When we think of a summer cocktail, we think of light, refreshing flavors, frosty cold glasses and something that's easy to throw together when you have a few people over for that BBQ or poolside party. A favorite recipe of ours can be found in the Death & Co. book, an amazing collection of recipes, step-by-step instruction, essays and beautiful photos from the Death & Company bar in Manhattan's East Village. We could have picked about 20 "favorite" cocktails, but we figured we should start with just one, so we finally narrowed it down to the Maple Julep (page 243).
If you need an easy recipe for your next get-together or just a refreshing drink to cool yourself off at home, we definitely suggest trying this one. You can also flip through the Death & Co. book over at the HELM store on East 11th, and we highly suggest grabbing a copy to find your perfect cocktail for the summer season.

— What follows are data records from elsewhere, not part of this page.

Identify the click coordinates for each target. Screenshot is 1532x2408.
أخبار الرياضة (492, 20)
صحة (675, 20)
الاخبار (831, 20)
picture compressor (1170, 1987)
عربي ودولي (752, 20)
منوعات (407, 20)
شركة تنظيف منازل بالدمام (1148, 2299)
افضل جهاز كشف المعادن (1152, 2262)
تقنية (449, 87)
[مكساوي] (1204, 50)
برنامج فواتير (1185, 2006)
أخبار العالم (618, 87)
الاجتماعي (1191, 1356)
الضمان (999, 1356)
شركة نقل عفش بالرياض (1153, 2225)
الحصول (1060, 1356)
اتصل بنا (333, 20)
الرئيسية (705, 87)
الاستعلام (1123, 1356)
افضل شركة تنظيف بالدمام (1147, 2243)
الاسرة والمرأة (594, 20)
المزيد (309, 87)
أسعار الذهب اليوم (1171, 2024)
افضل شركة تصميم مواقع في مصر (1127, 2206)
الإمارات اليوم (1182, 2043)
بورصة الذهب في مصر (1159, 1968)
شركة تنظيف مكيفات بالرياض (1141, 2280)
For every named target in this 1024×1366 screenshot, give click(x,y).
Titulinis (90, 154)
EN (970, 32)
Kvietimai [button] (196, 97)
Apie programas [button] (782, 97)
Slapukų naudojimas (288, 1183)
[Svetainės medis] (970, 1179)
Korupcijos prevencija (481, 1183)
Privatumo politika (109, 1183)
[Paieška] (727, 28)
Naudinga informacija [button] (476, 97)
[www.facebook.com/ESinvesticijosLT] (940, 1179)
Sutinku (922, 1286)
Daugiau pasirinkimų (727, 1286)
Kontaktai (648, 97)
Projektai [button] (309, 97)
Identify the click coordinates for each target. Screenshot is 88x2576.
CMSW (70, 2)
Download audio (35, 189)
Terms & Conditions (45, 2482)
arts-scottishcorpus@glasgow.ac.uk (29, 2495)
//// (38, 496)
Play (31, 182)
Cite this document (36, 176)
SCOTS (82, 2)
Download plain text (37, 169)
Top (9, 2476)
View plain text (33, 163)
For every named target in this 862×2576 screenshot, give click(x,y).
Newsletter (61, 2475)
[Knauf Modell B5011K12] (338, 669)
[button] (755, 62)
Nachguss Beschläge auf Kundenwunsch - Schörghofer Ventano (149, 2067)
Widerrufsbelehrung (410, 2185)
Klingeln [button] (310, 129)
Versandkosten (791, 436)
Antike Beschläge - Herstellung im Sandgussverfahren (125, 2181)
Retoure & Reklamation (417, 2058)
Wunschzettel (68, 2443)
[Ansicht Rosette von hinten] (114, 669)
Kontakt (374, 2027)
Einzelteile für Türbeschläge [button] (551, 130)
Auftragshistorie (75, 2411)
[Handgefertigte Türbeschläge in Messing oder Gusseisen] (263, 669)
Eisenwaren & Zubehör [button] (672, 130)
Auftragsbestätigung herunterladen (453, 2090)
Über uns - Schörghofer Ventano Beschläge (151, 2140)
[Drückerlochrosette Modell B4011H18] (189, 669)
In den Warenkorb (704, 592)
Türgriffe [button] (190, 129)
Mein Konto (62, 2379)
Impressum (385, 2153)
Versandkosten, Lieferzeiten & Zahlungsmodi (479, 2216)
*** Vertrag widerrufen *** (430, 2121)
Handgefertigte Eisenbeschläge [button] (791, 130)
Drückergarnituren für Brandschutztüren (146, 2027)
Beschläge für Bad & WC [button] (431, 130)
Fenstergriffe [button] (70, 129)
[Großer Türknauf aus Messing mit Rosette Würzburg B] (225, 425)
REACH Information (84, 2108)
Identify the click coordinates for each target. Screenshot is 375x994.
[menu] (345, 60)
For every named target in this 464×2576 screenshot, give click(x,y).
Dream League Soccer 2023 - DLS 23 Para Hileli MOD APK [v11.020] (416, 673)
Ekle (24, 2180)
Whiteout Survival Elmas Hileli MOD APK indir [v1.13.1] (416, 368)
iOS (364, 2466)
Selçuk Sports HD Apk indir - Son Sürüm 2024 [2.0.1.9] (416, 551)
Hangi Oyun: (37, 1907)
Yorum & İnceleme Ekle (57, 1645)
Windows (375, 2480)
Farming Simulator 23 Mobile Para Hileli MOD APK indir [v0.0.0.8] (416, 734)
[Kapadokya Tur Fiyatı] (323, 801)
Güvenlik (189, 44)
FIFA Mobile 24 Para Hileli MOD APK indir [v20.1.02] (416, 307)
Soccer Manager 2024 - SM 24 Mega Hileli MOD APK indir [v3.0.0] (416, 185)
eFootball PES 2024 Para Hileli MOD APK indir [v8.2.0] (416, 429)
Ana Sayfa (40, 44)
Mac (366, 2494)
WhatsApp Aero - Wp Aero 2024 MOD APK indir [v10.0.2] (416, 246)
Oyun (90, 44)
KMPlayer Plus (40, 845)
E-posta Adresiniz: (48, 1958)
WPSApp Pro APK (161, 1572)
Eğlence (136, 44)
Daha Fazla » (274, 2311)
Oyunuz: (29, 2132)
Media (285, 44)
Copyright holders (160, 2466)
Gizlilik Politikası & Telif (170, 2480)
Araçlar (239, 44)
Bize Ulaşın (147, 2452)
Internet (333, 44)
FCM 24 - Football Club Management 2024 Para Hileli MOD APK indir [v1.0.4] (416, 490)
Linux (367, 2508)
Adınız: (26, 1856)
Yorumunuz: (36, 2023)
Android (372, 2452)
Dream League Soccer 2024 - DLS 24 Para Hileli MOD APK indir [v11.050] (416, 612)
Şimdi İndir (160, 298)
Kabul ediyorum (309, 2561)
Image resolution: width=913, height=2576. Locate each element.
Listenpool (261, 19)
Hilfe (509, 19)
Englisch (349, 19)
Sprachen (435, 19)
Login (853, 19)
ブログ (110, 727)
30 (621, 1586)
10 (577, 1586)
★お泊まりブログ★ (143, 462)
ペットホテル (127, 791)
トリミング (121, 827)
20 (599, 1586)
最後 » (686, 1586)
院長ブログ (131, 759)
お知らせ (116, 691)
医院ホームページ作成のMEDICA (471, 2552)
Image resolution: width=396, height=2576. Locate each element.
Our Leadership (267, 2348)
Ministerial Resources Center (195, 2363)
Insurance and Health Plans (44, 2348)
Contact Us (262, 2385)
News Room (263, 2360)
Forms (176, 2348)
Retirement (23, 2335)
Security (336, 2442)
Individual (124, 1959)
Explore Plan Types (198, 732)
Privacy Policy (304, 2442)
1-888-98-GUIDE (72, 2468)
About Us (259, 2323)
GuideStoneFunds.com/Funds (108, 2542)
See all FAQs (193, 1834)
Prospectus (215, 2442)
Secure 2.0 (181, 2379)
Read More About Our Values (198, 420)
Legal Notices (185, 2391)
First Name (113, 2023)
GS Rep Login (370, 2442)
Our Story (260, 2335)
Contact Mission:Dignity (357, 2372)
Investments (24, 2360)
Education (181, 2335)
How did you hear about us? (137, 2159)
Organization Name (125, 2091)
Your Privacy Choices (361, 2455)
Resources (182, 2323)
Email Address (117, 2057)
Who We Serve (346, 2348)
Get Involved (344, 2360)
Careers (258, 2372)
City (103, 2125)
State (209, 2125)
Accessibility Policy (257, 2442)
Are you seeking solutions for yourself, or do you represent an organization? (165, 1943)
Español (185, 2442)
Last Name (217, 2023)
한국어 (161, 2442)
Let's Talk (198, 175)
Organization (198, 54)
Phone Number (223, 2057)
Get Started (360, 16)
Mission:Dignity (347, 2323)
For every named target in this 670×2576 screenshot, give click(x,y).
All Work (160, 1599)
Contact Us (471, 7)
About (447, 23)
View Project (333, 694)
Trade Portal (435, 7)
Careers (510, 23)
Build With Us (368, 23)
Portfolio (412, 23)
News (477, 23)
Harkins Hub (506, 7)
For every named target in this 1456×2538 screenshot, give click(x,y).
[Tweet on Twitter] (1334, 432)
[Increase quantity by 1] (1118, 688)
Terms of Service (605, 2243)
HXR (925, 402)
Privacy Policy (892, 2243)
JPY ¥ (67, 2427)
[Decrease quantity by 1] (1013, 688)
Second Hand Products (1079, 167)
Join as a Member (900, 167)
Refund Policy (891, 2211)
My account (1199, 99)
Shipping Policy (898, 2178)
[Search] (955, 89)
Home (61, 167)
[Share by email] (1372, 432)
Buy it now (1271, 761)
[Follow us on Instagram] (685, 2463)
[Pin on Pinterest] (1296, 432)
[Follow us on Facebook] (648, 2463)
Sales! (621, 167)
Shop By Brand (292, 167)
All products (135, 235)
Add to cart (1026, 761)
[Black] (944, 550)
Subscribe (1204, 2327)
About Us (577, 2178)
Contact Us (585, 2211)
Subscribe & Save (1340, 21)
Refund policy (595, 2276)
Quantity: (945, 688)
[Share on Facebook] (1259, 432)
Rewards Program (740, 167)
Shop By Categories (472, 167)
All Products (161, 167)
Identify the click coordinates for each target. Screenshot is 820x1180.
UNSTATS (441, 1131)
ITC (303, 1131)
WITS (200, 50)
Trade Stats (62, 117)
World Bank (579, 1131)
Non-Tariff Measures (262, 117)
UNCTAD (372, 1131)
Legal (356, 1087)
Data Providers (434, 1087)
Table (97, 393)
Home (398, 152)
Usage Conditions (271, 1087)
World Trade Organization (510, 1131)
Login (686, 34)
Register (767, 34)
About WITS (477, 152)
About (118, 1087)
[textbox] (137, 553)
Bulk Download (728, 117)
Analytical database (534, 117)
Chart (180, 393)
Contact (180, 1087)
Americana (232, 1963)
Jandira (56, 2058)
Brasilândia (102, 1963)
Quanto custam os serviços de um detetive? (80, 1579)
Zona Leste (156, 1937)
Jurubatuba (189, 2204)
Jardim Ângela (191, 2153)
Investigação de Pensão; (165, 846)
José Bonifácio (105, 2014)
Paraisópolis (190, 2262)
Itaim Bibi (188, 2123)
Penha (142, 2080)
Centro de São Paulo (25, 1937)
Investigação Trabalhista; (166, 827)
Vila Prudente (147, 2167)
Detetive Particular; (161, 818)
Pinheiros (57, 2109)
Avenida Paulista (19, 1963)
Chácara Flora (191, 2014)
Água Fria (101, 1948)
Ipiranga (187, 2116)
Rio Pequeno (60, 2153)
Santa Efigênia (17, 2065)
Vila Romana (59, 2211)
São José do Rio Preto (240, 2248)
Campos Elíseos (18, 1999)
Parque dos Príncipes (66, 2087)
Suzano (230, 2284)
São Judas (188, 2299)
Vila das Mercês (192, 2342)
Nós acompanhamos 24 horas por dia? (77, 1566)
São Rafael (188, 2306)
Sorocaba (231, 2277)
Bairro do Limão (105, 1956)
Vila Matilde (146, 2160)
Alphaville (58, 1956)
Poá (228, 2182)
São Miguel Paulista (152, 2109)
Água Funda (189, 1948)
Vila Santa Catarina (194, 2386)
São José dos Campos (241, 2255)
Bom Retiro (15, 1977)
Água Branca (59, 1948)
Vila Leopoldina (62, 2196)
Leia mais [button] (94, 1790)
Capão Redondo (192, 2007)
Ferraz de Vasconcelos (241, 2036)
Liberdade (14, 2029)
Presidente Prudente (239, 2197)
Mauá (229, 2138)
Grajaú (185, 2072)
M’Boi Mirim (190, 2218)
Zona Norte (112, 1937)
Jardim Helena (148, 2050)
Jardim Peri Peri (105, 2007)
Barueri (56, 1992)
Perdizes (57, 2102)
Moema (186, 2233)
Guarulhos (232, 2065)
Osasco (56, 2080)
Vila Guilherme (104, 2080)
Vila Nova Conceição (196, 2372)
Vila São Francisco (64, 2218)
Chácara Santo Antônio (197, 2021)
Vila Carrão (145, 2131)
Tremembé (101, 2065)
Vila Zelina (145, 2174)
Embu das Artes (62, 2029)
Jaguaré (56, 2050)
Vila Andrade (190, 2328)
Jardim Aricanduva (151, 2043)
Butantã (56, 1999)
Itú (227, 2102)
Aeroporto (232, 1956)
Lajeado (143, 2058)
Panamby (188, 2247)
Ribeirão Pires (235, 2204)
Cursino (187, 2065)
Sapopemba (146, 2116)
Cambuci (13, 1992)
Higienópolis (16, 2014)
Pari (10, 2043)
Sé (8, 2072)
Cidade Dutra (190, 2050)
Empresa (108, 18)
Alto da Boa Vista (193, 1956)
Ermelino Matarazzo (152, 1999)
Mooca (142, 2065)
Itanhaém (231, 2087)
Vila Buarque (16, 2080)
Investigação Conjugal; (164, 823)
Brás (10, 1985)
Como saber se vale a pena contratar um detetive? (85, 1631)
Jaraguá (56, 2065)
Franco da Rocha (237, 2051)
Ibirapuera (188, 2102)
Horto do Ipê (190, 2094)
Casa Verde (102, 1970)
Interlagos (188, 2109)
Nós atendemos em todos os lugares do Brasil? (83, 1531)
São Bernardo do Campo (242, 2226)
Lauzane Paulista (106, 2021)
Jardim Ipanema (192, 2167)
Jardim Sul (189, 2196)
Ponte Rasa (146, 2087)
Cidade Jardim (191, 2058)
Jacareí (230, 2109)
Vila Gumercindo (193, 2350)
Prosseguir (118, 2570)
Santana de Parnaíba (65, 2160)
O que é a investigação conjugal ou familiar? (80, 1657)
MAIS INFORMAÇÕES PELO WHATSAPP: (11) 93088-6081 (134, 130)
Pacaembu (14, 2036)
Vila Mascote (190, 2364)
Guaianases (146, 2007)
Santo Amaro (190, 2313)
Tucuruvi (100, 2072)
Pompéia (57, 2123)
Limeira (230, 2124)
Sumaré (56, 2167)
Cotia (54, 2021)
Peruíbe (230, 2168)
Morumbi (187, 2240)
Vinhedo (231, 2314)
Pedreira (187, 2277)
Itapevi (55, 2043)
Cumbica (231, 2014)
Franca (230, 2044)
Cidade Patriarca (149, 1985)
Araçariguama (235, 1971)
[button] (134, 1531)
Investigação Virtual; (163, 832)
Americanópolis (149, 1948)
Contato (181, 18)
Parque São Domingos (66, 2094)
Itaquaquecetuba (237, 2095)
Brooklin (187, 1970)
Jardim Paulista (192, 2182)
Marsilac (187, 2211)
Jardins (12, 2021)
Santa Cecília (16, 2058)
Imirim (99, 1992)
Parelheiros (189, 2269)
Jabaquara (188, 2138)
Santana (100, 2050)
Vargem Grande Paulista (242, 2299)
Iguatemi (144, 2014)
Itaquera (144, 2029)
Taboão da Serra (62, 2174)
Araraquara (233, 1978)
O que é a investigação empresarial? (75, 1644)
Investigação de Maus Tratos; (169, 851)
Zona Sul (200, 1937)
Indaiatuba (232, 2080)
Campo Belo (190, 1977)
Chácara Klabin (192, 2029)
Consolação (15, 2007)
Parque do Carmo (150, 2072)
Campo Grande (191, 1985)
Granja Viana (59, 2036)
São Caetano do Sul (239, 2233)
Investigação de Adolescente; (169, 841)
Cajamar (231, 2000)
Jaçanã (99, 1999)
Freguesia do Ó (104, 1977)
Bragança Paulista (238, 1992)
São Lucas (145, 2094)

Alex Day, co-owner of Death & Company and one of the authors of the book, told us why he thinks this new take on a mint julep is the perfect drink for the summer
"Where the Japanese have tea ceremony, we Americans have the Mint Julep. Any julep is more ritual than it is a recipe. It must be built with care; start with great whiskey, rounded out modestly with just a few drops of something sweet, and carefully cooled down to a chilling freeze with finely shaved ice. Stir slowly, there’s no rush, until the outside of the cup has a fine layer of frost. Mint sprigs are sunk deep into the liquid, perfuming the nose with each sip and infusing the liquid with a little touch of summer. Cheers!"
Maple Julep Recipe
2 OUNCES OLD OVERHOLT RYE
1/4 OUNCE MAPLE SYRUP
GARNISH: 1 MINT BOUQUET
Put the rye and maple syrup in a julep tin. Fill the tin halfway with crushed ice. Stir with a teaspoon, churning the ice as you go for about 10 seconds, holding the tin by the rim so the entire tin can eventually frost up. Add more crushed ice to fill the tin two-thirds full and stir until the tin is completely frosted. Add more ice to form a cone above the rim. Garnish with the mint bouquet in the center of the ice and serve with a straw. Enjoy.